-- Exercise --
Look over the material for the string "will". Copy every line where it turns up.
-- Excerpted data follows --
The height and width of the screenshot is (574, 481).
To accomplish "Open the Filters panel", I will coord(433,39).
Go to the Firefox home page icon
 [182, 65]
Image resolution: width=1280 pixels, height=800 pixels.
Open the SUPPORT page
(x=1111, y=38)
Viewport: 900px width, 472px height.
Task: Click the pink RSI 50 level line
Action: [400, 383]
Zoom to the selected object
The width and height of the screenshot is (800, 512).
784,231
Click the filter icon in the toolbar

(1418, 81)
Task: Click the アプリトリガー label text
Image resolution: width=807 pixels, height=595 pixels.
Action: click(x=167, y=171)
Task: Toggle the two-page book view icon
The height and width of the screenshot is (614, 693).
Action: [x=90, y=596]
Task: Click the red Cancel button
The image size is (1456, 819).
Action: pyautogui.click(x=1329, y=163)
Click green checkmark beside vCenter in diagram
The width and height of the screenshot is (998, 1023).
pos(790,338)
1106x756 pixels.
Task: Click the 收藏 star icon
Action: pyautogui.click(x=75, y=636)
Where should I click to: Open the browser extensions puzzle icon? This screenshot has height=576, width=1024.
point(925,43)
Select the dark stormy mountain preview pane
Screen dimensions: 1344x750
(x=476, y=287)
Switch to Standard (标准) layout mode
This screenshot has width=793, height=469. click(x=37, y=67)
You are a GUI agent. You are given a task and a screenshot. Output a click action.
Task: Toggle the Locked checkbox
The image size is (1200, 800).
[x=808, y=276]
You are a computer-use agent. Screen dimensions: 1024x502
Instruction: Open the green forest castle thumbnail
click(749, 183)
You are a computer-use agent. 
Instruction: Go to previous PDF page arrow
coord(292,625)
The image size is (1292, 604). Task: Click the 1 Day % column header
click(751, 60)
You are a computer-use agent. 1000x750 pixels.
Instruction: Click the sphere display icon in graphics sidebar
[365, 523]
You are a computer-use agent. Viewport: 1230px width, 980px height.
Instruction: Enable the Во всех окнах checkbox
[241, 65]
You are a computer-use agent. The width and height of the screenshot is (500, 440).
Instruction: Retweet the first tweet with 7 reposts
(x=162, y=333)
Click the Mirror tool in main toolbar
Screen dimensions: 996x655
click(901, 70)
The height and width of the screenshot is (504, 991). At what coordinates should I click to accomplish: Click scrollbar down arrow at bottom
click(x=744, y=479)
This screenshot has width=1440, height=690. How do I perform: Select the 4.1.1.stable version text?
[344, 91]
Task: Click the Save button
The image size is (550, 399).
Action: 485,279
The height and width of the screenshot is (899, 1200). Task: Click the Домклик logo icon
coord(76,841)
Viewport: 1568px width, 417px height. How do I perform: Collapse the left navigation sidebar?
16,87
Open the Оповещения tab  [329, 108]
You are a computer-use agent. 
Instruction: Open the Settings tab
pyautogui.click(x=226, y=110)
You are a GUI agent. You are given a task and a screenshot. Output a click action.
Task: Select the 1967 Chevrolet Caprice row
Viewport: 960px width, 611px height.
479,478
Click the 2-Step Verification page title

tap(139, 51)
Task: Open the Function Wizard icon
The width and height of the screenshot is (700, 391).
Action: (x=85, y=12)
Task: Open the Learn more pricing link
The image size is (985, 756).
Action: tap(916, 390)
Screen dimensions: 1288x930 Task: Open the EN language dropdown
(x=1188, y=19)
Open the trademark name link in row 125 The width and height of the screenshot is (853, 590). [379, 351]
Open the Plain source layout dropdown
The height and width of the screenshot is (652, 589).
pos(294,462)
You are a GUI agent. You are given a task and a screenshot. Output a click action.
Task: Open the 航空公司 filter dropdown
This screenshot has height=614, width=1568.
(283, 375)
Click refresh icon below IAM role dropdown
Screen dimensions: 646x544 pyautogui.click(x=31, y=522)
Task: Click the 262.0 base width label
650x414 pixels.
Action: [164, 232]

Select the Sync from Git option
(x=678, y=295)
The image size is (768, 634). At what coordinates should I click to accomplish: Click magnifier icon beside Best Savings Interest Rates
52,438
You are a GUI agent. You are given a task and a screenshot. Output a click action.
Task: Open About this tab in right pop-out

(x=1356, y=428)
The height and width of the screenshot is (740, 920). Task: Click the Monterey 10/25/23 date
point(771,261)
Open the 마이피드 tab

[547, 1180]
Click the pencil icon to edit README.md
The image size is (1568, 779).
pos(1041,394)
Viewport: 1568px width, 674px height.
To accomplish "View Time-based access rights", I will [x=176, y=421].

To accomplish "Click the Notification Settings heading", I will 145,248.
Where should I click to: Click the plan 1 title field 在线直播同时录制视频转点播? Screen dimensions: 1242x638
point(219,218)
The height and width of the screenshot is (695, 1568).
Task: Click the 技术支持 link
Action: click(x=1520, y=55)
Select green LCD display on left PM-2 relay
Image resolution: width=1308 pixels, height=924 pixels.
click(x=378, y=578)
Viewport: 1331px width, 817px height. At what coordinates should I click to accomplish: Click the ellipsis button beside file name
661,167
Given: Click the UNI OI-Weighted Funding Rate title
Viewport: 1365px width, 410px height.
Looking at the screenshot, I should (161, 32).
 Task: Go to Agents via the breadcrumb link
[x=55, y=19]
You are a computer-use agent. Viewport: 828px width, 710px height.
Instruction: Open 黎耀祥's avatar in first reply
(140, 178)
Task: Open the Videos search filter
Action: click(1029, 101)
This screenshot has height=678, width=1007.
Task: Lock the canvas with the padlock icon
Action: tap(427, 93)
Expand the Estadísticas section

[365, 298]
-- Excerpted data concluded --
-- Reply --
To accomplish "Open the Filters panel", I will coord(433,39).
To accomplish "View Time-based access rights", I will [x=176, y=421].
To accomplish "Click the Notification Settings heading", I will 145,248.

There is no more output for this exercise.